Review: Normal Subgroups

$\textbf{Definition}$: A subgroup $N \leq G$ is normal if it is invariant under conjugation. i.e. $$\forall x\in{N}, \quad \forall g\in{G}, \quad gxg^{-1}\in{N}$$ [Remember: invariance is an important concept ubiquitous in mathematics.]
The following are some of the conditions equivalent to $N \unlhd G$:

(i) $ \forall g\in{G}, \quad gNg^{-1}= \{gxg^{-1}|g\in{G},x\in{N} \} \subseteq N$
(ii) $ \forall g\in{G}, \quad gNg^{-1}= N$
(iii) $ \forall g\in{G}, gN=Ng$ (left and right cosets are equal)
(iv) $N_G(N)=\{g\in{G}|gNg^{-1}=N\}=G$
(v) the operation of left (right) cosets of $N$ in $G$ makes the set of left (right) cosets into a group
(vi) $N$ is a union of conjugacy classes of $G$
(vii) $\exists \varphi:G \rightarrow H$, a homomorphism for which $N=ker\varphi$

Item (vii) demonstrates some of the importance of normal subgroups; they are a way to internally classify all homomorphisms defined on a group. For example, a non-trivial group is $\textit{simple}$ iff it is isomorphic to all of its non-trivial homomorphic images. This can be seen by means of the following:
Let $\varphi : G \rightarrow H$. By the first isomorphism theorem, $$im\varphi \cong G/ker\varphi $$ If $G$ is simple, then $ker \varphi$ (which is normal) is either $G$ or $\{e\}$. Thus, $G$ will be isomorphic to all of its non-trivial homomorphic images.
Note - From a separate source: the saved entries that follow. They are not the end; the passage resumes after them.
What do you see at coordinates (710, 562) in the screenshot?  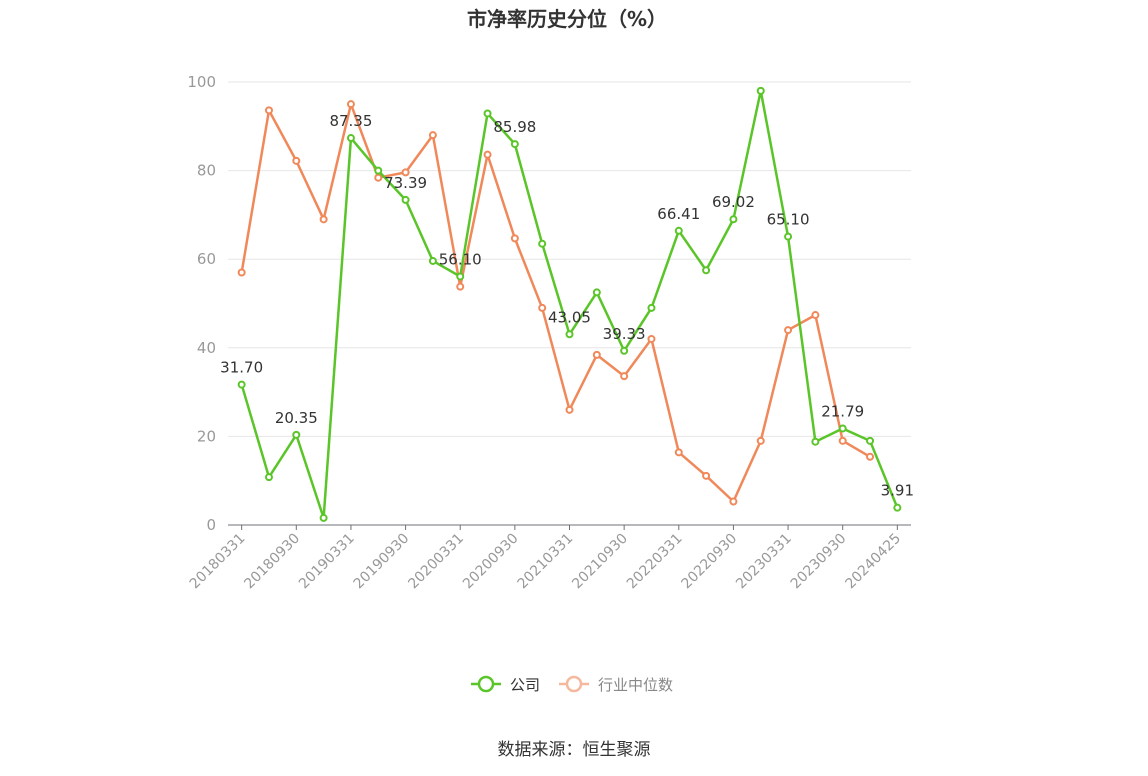 I see `x-tick-label: 20220930` at bounding box center [710, 562].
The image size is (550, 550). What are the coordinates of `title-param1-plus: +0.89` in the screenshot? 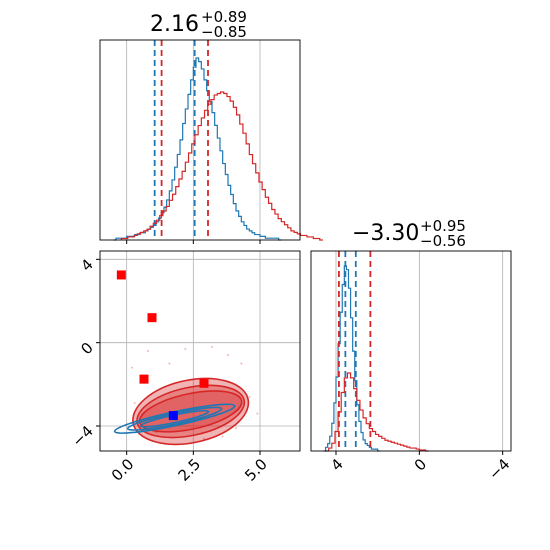 It's located at (224, 17).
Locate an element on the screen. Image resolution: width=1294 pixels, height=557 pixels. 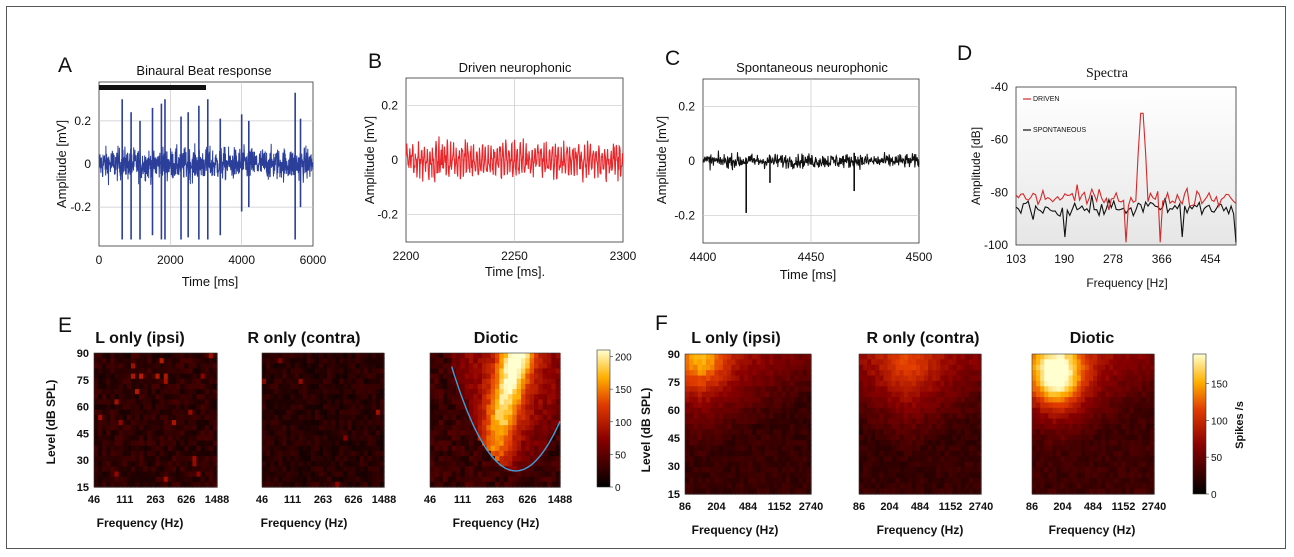
panel-b-ytick: 0 is located at coordinates (394, 160).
Item (vi) is justified because conjugation defines an equivalence relation; so conjugacy classes partition $G$. (This appears later when deriving the class equation). Normal subgroups are invariant under conjugation, so they can be viewed as a union of conjuacy classes of $G$.
In practice, it seems to be most useful to show item (i) or (ii). Pick $x\in{N}$, then show that for arbitraty $g\in{G}$, $gxg^{-1}\in{N}$. We can think of normality as a sort of partial commutativity that says: upon conjugating an element, the possible resulting elements will be bounded within the subgroup $N$. For readers familiar with linear algebra, notice that in the group of linear transformations $GL_n(F)$, conjugation is the same as a change of basis $A \mapsto QAQ^{-1}$.